Claude Guéant était l'invité dimanche du "Grand rendez vous" sur Europe 1. Il a pratiqué son sport favori, la stigmatisation des immigrés qui profiteraient de la France mais en refuseraient les valeurs. "Contrairement à ce qu'on dit, l'intégration ne va pas si bien que ça, a dit le ministre, les deux tiers des échecs scolaires, c'est l'échec d'enfants d'immigrés".
On se demande d'où il a sorti le chiffre. La France interdit les "statistiques ethniques". Peut-être s'est-il inspiré de la dernière étude Pisa de l'OCDE (portant sur le niveau des élèves de 15 ans), qui consacre un chapitre aux résultats des élèves issus de l'immigration.
"Dans la plupart des pays, souligne l'étude, les élèves autochtones surclassent les élèves issus de l'immigration". Et la France est plutôt mal placée. Elle fait partie des 13 pays où "les élèves de la première génération (nés à l'étranger de parents nés à l'étranger selon l'OCDE) courent au moins deux fois plus de risques d'appartenir" au groupe le plus faible que les "autochtones".
L'OCDE, qui n'est pas vraiment gauchiste, prend soin de souligner: "les élèves issus de l'immigration sont doublement pénalisés: ils vivent dans un milieu social défavorisé et fréquentent un établissement au profil socio-économique plus défavorisé - deux caractéristiques qui ont un impact négatif sur la performance des élèves".
Lors de la sortie du rapport en décembre 2010, les experts de l'OCDE avaient reconnu que les résultats français en général n'étaient pas fameux, et que l'école creusait aujourd'hui les inégalités sociales plus qu'elle ne les corrigeait.
Mais concernant les enfants d'immigrés, ils étaient plutôt optimistes, notant que les élèves de la deuxième génération (nés en France de parents nés à l'étranger) avaient commencé à combler le retard. "L'écart de résultats entre les élèves autochtones et ceux de la première génération est de 52 points en moyenne dans l'OCDE et de 78 points en France, avait expliqué Sophie Vayssettes, pour la seconde génération, il est de 33 points dans l'OCDE et de 55 points en France". Mais Claude Guéant a préféré retenir le mauvais côté des choses.
Le jour même de la sortie du rapport, le ministre de l'Education avait convoqué une conférence de presse pour commenter les résultats . Il avait déploré le blocage de l'ascenceur social. Mais n'avait rien dit des résultats des enfants d'immigrés.
L'effet recherché par Guéant parait clair: montrer du doigt une fois encore ces immigrés dont les enfants travaillent mal, que l'école de la République accueille à bras ouverts, qui font baisser les résultats, voire font prendre du retard à leurs camarades français de souche, et qui coûtent cher au pays.

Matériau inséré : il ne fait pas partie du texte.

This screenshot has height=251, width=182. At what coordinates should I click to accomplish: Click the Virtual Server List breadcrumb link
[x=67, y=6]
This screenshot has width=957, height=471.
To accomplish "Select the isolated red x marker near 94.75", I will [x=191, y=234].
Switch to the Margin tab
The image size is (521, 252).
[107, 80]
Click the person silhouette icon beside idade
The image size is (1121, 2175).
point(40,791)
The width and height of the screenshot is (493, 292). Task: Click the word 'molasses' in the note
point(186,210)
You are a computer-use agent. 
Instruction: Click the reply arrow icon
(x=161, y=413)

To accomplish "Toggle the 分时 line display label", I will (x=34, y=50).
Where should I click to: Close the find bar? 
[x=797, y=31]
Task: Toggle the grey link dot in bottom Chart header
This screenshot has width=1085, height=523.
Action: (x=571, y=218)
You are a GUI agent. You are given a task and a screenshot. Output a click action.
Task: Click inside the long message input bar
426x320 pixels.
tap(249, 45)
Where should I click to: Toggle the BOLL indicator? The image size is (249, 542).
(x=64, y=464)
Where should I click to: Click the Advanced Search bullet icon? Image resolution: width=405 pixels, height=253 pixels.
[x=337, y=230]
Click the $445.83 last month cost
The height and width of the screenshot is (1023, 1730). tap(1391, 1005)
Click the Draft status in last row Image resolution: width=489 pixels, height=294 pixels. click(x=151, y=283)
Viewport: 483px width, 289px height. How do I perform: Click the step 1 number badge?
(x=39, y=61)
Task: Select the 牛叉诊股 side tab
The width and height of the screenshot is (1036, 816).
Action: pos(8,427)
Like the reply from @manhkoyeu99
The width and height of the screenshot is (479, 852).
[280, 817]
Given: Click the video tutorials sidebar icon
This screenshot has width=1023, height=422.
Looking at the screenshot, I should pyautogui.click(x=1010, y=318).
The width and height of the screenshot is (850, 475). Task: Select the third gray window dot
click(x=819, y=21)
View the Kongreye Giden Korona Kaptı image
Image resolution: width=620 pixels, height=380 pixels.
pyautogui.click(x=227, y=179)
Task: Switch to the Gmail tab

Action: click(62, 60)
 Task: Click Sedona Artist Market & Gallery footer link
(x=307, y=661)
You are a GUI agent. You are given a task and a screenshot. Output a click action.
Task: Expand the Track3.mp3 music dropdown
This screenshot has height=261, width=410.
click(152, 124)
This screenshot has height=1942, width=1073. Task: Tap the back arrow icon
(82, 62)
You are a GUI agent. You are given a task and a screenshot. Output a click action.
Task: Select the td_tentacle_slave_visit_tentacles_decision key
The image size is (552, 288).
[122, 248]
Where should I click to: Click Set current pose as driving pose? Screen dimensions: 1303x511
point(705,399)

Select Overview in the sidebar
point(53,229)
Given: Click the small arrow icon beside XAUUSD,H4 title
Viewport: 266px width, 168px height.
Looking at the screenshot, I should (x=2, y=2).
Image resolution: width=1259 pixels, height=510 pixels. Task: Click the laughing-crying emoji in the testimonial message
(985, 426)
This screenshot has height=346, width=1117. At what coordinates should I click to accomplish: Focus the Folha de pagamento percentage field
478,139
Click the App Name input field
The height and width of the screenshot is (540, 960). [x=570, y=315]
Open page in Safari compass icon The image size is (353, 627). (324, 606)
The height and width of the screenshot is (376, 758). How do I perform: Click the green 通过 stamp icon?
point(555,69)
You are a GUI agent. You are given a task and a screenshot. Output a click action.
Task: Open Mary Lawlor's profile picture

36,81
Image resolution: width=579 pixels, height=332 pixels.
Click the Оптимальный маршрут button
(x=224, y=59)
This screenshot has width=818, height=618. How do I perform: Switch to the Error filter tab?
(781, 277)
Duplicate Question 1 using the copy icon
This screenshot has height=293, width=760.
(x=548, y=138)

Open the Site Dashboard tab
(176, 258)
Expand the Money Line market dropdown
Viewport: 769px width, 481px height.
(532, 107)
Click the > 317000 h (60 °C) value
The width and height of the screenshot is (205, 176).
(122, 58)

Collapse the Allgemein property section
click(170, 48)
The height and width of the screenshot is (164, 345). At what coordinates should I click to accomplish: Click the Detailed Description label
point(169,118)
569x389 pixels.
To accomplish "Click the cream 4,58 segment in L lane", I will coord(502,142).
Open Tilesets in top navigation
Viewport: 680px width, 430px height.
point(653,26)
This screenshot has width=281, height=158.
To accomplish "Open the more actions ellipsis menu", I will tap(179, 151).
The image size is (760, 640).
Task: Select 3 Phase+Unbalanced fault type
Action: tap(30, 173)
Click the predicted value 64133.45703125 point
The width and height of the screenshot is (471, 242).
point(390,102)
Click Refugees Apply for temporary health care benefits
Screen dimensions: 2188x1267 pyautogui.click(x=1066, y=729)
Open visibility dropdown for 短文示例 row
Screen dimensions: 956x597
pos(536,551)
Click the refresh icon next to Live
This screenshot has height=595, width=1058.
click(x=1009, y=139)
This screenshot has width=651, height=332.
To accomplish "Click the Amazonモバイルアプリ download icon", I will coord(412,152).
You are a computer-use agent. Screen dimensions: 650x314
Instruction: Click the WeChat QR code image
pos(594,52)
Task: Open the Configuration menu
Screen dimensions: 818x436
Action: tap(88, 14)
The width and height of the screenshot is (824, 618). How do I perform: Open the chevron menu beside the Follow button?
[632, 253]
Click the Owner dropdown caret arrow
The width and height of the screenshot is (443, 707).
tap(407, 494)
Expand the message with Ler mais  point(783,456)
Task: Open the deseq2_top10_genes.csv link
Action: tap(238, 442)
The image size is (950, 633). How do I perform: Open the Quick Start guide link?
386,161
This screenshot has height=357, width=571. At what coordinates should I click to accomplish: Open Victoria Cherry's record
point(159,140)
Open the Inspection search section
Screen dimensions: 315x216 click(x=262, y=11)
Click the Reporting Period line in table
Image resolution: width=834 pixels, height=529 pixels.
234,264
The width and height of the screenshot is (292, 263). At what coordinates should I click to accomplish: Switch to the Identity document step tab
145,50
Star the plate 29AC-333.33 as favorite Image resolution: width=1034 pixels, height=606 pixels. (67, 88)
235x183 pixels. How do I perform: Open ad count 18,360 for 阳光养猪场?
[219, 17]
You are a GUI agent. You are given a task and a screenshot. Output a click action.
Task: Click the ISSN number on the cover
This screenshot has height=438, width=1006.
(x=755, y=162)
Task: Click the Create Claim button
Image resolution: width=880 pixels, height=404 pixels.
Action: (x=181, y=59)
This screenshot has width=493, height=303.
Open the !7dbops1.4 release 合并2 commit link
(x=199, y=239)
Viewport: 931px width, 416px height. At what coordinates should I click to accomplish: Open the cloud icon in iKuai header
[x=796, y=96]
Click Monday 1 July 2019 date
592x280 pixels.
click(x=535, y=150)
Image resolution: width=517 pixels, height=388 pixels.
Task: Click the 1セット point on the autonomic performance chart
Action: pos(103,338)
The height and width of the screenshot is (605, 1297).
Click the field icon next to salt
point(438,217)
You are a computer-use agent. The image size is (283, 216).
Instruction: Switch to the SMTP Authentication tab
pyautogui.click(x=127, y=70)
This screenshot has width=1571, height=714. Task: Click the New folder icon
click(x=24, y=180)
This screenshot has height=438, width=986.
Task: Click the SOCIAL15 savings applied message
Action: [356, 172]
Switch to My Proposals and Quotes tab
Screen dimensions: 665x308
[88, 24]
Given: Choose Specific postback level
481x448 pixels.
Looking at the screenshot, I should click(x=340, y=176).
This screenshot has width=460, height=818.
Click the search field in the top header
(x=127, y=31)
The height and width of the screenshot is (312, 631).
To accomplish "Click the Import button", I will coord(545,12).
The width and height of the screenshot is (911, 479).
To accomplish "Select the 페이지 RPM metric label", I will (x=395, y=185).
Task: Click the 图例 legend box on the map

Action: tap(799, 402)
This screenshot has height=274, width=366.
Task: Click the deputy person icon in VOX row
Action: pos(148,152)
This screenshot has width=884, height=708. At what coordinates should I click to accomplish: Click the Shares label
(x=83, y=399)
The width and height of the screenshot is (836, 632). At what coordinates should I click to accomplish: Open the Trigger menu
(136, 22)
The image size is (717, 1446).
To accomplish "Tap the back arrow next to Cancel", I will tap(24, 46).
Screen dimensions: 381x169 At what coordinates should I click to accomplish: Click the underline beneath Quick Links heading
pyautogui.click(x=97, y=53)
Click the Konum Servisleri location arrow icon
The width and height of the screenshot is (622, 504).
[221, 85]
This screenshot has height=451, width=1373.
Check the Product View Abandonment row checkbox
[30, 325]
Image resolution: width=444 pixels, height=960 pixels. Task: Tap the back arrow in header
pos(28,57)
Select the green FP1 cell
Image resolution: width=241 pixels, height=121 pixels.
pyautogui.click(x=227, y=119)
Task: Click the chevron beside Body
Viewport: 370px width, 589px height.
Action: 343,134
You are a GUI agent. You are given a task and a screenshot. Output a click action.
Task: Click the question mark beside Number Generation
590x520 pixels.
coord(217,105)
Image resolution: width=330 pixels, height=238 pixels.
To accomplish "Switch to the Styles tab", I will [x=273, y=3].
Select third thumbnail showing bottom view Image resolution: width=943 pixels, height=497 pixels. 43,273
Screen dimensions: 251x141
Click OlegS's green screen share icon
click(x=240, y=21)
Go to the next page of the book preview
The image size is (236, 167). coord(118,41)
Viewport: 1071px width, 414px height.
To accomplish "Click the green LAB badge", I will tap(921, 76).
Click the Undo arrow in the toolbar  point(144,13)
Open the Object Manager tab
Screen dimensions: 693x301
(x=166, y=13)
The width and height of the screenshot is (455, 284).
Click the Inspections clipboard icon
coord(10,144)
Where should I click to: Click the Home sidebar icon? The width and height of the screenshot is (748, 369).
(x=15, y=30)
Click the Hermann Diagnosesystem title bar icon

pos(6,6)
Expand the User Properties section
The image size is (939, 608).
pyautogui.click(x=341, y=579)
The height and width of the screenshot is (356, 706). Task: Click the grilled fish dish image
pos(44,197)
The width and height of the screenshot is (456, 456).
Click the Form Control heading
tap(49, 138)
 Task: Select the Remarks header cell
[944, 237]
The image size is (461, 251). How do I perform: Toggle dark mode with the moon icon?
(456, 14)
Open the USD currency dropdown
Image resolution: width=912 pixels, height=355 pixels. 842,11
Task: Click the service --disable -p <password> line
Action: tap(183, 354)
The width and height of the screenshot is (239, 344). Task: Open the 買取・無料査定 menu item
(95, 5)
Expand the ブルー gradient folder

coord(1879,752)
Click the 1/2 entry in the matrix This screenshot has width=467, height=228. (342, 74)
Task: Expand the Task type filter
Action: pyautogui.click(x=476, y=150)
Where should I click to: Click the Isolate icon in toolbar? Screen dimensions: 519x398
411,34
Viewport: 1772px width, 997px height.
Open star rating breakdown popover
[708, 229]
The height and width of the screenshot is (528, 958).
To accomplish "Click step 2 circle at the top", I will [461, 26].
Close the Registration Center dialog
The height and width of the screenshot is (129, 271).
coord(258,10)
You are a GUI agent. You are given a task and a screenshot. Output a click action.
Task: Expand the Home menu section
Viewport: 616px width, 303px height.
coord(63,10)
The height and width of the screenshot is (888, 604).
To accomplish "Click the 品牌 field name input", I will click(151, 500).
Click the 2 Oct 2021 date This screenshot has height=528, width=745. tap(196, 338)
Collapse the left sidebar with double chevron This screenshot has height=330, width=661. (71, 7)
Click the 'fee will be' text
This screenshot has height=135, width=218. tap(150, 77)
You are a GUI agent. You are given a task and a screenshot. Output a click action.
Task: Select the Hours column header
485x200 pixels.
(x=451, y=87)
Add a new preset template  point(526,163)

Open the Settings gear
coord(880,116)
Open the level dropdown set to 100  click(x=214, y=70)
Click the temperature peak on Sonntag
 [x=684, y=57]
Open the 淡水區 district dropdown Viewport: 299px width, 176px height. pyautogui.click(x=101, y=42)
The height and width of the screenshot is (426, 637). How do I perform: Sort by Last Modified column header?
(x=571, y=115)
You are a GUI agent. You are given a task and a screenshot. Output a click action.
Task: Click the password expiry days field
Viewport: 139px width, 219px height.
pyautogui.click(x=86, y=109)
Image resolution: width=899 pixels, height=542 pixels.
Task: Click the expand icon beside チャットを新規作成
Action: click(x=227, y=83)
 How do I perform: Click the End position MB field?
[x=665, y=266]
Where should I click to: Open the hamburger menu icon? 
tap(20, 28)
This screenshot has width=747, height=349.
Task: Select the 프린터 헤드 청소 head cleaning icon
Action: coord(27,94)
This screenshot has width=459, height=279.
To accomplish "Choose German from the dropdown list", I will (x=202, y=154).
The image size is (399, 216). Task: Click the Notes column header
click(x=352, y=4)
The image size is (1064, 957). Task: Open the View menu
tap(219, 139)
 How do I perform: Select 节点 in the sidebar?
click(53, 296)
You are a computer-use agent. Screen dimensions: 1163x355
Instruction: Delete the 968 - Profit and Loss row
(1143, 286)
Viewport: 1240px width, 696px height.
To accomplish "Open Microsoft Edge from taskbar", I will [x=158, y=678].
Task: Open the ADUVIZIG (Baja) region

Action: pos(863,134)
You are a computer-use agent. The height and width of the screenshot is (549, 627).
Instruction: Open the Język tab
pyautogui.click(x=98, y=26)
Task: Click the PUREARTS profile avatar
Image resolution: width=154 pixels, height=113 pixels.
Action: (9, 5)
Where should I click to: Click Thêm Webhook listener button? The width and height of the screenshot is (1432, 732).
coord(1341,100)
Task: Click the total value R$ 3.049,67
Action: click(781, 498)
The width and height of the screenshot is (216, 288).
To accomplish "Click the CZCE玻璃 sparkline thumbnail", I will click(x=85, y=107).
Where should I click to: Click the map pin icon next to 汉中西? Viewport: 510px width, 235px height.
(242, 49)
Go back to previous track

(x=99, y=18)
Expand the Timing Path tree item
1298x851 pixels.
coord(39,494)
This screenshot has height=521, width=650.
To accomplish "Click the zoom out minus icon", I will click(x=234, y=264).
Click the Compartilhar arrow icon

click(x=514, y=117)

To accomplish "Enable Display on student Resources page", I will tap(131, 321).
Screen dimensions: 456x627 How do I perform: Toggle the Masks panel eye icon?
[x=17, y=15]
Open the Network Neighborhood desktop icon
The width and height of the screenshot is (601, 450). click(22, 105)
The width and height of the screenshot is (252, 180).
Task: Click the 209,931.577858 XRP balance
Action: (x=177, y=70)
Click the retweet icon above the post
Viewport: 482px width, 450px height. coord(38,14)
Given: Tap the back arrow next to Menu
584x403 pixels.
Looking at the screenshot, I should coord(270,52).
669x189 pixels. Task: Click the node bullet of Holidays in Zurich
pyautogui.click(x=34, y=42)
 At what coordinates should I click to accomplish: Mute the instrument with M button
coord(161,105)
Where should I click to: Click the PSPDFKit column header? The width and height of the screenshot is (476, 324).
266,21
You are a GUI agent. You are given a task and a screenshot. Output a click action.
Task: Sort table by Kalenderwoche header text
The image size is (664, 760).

Ces déclarations ont provoqué une vague de protestations, des lycéens de l'UNL, des parents d'élèves de la FCPE, des syndicats enseignants comme le SE-Unsa, le Sgen-CFDT, le SNUipp, etc.
Seule l'UNI (l'Union nationale inter-univeritaire, née en réaction après 1968) a applaudi des deux mains: "Encore une fois, plutôt que d’user d’arguments, les flics de la pensée crient à l’extrémisme et ressassent leur discours plein de présupposés idéologiques. Pourtant, Claude Guéant a raison de constater que l'échec scolaire touche beaucoup plus fortement les enfants d'immigrés. "
"L’ensemble des pays de l’OCDE connaissent des phénomènes d’immigration, poursuit l'UNI, cependant, tous ne connaissent pas le même taux d’échec scolaire que la France parmi les populations issues de l’immigration. L’explication est probablement à chercher dans les natures différentes de ces immigrations notamment d’un point de vue socio-économique".
"Ainsi la Finlande, la Grèce, l’Irlande, l’Italie, le Portugal, l’Espagne, le Royaume-Uni et la France pratiquent des politiques migratoires peu sélectives et connaissent des écarts de résultats (entre élèves autochtones et issus de l'immigration) importants. A l’inverse, Australie, Canada, Nouvelle-Zélande et Etats-Unis sont des pays où la politique d’immigration favorise les plus qualifiés. L’écart de résultats y est alors beaucoup plus faible.
En conclusion, l'UNI propose ses solutions: "une politique migratoire mieux encadrée, une politique d'assimilation plus ferme dans ses principes ainsi qu'un accompagnement éducatif renforcé". Claude Guéant n'aurait pas dit mieux.